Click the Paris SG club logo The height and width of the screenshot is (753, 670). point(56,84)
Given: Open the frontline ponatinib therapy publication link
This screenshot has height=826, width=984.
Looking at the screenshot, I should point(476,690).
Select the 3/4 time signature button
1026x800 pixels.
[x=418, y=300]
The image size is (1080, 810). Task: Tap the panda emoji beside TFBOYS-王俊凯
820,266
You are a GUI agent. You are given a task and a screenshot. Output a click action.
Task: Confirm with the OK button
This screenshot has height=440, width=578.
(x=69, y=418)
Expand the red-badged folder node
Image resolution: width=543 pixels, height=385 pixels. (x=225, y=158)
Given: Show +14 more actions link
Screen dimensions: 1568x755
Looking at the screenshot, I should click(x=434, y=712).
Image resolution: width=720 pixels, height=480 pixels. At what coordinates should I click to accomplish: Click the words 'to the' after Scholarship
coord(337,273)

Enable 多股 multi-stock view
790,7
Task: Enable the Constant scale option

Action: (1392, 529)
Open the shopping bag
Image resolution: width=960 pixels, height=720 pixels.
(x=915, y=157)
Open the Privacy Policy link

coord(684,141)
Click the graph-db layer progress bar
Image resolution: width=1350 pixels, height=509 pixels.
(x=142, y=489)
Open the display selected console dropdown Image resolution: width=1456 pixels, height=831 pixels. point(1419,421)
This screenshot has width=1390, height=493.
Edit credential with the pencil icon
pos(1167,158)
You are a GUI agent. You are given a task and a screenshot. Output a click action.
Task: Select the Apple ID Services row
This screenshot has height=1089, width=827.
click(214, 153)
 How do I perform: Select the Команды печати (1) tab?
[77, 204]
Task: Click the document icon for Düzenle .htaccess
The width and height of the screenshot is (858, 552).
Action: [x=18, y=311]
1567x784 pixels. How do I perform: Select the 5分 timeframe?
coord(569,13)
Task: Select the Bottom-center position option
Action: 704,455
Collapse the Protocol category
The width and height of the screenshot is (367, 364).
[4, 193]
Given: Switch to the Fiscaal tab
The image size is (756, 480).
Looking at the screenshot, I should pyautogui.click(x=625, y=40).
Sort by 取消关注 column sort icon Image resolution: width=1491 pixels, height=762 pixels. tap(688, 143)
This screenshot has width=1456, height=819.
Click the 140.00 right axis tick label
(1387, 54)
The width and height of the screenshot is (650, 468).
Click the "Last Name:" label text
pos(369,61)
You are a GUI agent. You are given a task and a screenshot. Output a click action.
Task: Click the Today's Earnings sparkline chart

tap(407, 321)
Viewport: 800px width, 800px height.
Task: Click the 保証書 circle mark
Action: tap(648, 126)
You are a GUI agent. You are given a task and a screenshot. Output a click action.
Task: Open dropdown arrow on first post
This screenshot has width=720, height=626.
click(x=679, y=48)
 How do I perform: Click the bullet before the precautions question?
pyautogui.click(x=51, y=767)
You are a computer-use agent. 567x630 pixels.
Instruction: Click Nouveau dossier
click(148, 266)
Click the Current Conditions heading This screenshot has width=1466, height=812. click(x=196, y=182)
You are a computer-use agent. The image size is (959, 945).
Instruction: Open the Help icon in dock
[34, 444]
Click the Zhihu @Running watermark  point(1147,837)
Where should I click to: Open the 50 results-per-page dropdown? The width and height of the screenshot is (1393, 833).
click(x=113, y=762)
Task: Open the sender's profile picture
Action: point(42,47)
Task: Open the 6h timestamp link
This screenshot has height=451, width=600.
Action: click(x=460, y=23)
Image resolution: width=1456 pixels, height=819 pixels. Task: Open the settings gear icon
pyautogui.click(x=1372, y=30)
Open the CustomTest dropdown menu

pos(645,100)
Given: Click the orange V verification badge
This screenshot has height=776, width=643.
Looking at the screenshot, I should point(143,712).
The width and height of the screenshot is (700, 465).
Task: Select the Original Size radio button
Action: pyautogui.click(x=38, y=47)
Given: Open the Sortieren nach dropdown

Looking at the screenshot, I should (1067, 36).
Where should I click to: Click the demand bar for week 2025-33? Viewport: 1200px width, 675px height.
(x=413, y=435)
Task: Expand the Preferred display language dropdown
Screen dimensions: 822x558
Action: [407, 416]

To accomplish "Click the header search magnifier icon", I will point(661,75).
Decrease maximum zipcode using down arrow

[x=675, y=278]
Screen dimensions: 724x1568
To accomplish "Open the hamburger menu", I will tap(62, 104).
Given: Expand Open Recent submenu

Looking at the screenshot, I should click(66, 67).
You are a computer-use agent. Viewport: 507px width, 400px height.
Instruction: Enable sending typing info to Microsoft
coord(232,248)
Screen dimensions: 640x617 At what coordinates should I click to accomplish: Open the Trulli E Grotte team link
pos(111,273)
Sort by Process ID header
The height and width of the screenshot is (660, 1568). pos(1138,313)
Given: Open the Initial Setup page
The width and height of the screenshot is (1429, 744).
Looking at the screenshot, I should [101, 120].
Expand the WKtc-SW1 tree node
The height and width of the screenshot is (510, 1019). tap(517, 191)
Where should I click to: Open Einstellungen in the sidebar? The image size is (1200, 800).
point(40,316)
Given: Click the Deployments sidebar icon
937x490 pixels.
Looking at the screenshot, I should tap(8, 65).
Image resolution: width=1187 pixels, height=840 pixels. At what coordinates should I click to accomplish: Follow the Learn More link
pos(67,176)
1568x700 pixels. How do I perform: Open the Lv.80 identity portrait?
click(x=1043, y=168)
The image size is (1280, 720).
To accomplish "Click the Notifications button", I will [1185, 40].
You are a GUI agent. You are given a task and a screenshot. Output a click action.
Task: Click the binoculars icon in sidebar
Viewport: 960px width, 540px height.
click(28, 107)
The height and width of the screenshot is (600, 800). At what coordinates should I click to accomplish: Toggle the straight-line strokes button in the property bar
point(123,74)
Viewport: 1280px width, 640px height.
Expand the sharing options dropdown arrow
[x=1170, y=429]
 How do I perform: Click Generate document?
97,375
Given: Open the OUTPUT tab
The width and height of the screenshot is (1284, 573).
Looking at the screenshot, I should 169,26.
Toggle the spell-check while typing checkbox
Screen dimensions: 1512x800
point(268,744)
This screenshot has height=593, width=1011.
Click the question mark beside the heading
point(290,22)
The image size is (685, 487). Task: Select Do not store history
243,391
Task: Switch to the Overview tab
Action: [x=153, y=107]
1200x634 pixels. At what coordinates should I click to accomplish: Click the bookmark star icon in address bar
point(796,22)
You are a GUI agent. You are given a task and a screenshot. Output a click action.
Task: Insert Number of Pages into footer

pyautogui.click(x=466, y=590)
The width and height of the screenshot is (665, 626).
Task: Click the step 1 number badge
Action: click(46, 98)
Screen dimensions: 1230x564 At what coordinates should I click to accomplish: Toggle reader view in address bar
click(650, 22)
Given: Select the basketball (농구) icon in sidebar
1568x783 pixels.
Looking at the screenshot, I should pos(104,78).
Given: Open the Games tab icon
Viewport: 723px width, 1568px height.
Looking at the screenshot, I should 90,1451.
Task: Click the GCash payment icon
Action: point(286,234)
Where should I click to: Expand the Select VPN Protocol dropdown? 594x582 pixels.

* _The task_
Please transcribe the material above precisely as it stands.

* _Response to this exercise_
Click the Paris SG club logo The height and width of the screenshot is (753, 670). point(56,84)
Given: Open the frontline ponatinib therapy publication link
This screenshot has height=826, width=984.
Looking at the screenshot, I should point(476,690).
Select the 3/4 time signature button
1026x800 pixels.
[x=418, y=300]
The image size is (1080, 810). Task: Tap the panda emoji beside TFBOYS-王俊凯
820,266
You are a GUI agent. You are given a task and a screenshot. Output a click action.
Task: Confirm with the OK button
This screenshot has height=440, width=578.
(x=69, y=418)
Expand the red-badged folder node
Image resolution: width=543 pixels, height=385 pixels. (x=225, y=158)
Given: Show +14 more actions link
Screen dimensions: 1568x755
Looking at the screenshot, I should click(x=434, y=712).
Image resolution: width=720 pixels, height=480 pixels. At what coordinates should I click to accomplish: Click the words 'to the' after Scholarship
coord(337,273)

Enable 多股 multi-stock view
790,7
Task: Enable the Constant scale option

Action: (1392, 529)
Open the shopping bag
Image resolution: width=960 pixels, height=720 pixels.
(x=915, y=157)
Open the Privacy Policy link

coord(684,141)
Click the graph-db layer progress bar
Image resolution: width=1350 pixels, height=509 pixels.
(x=142, y=489)
Open the display selected console dropdown Image resolution: width=1456 pixels, height=831 pixels. point(1419,421)
This screenshot has width=1390, height=493.
Edit credential with the pencil icon
pos(1167,158)
You are a GUI agent. You are given a task and a screenshot. Output a click action.
Task: Select the Apple ID Services row
This screenshot has height=1089, width=827.
click(214, 153)
 How do I perform: Select the Команды печати (1) tab?
[77, 204]
Task: Click the document icon for Düzenle .htaccess
The width and height of the screenshot is (858, 552).
Action: [x=18, y=311]
1567x784 pixels. How do I perform: Select the 5分 timeframe?
coord(569,13)
Task: Select the Bottom-center position option
Action: 704,455
Collapse the Protocol category
The width and height of the screenshot is (367, 364).
[4, 193]
Given: Switch to the Fiscaal tab
The image size is (756, 480).
Looking at the screenshot, I should pyautogui.click(x=625, y=40).
Sort by 取消关注 column sort icon Image resolution: width=1491 pixels, height=762 pixels. tap(688, 143)
This screenshot has width=1456, height=819.
Click the 140.00 right axis tick label
(1387, 54)
The width and height of the screenshot is (650, 468).
Click the "Last Name:" label text
pos(369,61)
You are a GUI agent. You are given a task and a screenshot. Output a click action.
Task: Click the Today's Earnings sparkline chart

tap(407, 321)
Viewport: 800px width, 800px height.
Task: Click the 保証書 circle mark
Action: tap(648, 126)
You are a GUI agent. You are given a task and a screenshot. Output a click action.
Task: Open dropdown arrow on first post
This screenshot has width=720, height=626.
click(x=679, y=48)
 How do I perform: Click the bullet before the precautions question?
pyautogui.click(x=51, y=767)
You are a computer-use agent. 567x630 pixels.
Instruction: Click Nouveau dossier
click(148, 266)
Click the Current Conditions heading This screenshot has width=1466, height=812. click(x=196, y=182)
You are a computer-use agent. The image size is (959, 945).
Instruction: Open the Help icon in dock
[34, 444]
Click the Zhihu @Running watermark  point(1147,837)
Where should I click to: Open the 50 results-per-page dropdown? The width and height of the screenshot is (1393, 833).
click(x=113, y=762)
Task: Open the sender's profile picture
Action: point(42,47)
Task: Open the 6h timestamp link
This screenshot has height=451, width=600.
Action: click(x=460, y=23)
Image resolution: width=1456 pixels, height=819 pixels. Task: Open the settings gear icon
pyautogui.click(x=1372, y=30)
Open the CustomTest dropdown menu

pos(645,100)
Given: Click the orange V verification badge
This screenshot has height=776, width=643.
Looking at the screenshot, I should point(143,712).
The width and height of the screenshot is (700, 465).
Task: Select the Original Size radio button
Action: pyautogui.click(x=38, y=47)
Given: Open the Sortieren nach dropdown

Looking at the screenshot, I should (1067, 36).
Where should I click to: Click the demand bar for week 2025-33? Viewport: 1200px width, 675px height.
(x=413, y=435)
Task: Expand the Preferred display language dropdown
Screen dimensions: 822x558
Action: [407, 416]

To accomplish "Click the header search magnifier icon", I will point(661,75).
Decrease maximum zipcode using down arrow

[x=675, y=278]
Screen dimensions: 724x1568
To accomplish "Open the hamburger menu", I will tap(62, 104).
Given: Expand Open Recent submenu

Looking at the screenshot, I should click(66, 67).
You are a computer-use agent. Viewport: 507px width, 400px height.
Instruction: Enable sending typing info to Microsoft
coord(232,248)
Screen dimensions: 640x617 At what coordinates should I click to accomplish: Open the Trulli E Grotte team link
pos(111,273)
Sort by Process ID header
The height and width of the screenshot is (660, 1568). pos(1138,313)
Given: Open the Initial Setup page
The width and height of the screenshot is (1429, 744).
Looking at the screenshot, I should [101, 120].
Expand the WKtc-SW1 tree node
The height and width of the screenshot is (510, 1019). tap(517, 191)
Where should I click to: Open Einstellungen in the sidebar? The image size is (1200, 800).
point(40,316)
Given: Click the Deployments sidebar icon
937x490 pixels.
Looking at the screenshot, I should tap(8, 65).
Image resolution: width=1187 pixels, height=840 pixels. At what coordinates should I click to accomplish: Follow the Learn More link
pos(67,176)
1568x700 pixels. How do I perform: Open the Lv.80 identity portrait?
click(x=1043, y=168)
The image size is (1280, 720).
To accomplish "Click the Notifications button", I will [1185, 40].
You are a GUI agent. You are given a task and a screenshot. Output a click action.
Task: Click the binoculars icon in sidebar
Viewport: 960px width, 540px height.
click(28, 107)
The height and width of the screenshot is (600, 800). At what coordinates should I click to accomplish: Toggle the straight-line strokes button in the property bar
point(123,74)
Viewport: 1280px width, 640px height.
Expand the sharing options dropdown arrow
[x=1170, y=429]
 How do I perform: Click Generate document?
97,375
Given: Open the OUTPUT tab
The width and height of the screenshot is (1284, 573).
Looking at the screenshot, I should 169,26.
Toggle the spell-check while typing checkbox
Screen dimensions: 1512x800
point(268,744)
This screenshot has height=593, width=1011.
Click the question mark beside the heading
point(290,22)
The image size is (685, 487). Task: Select Do not store history
243,391
Task: Switch to the Overview tab
Action: [x=153, y=107]
1200x634 pixels. At what coordinates should I click to accomplish: Click the bookmark star icon in address bar
point(796,22)
You are a GUI agent. You are given a task and a screenshot. Output a click action.
Task: Insert Number of Pages into footer

pyautogui.click(x=466, y=590)
The width and height of the screenshot is (665, 626).
Task: Click the step 1 number badge
Action: click(46, 98)
Screen dimensions: 1230x564 At what coordinates should I click to accomplish: Toggle reader view in address bar
click(650, 22)
Given: Select the basketball (농구) icon in sidebar
1568x783 pixels.
Looking at the screenshot, I should pos(104,78).
Given: Open the Games tab icon
Viewport: 723px width, 1568px height.
Looking at the screenshot, I should 90,1451.
Task: Click the GCash payment icon
Action: point(286,234)
Where should I click to: Expand the Select VPN Protocol dropdown? 594x582 pixels.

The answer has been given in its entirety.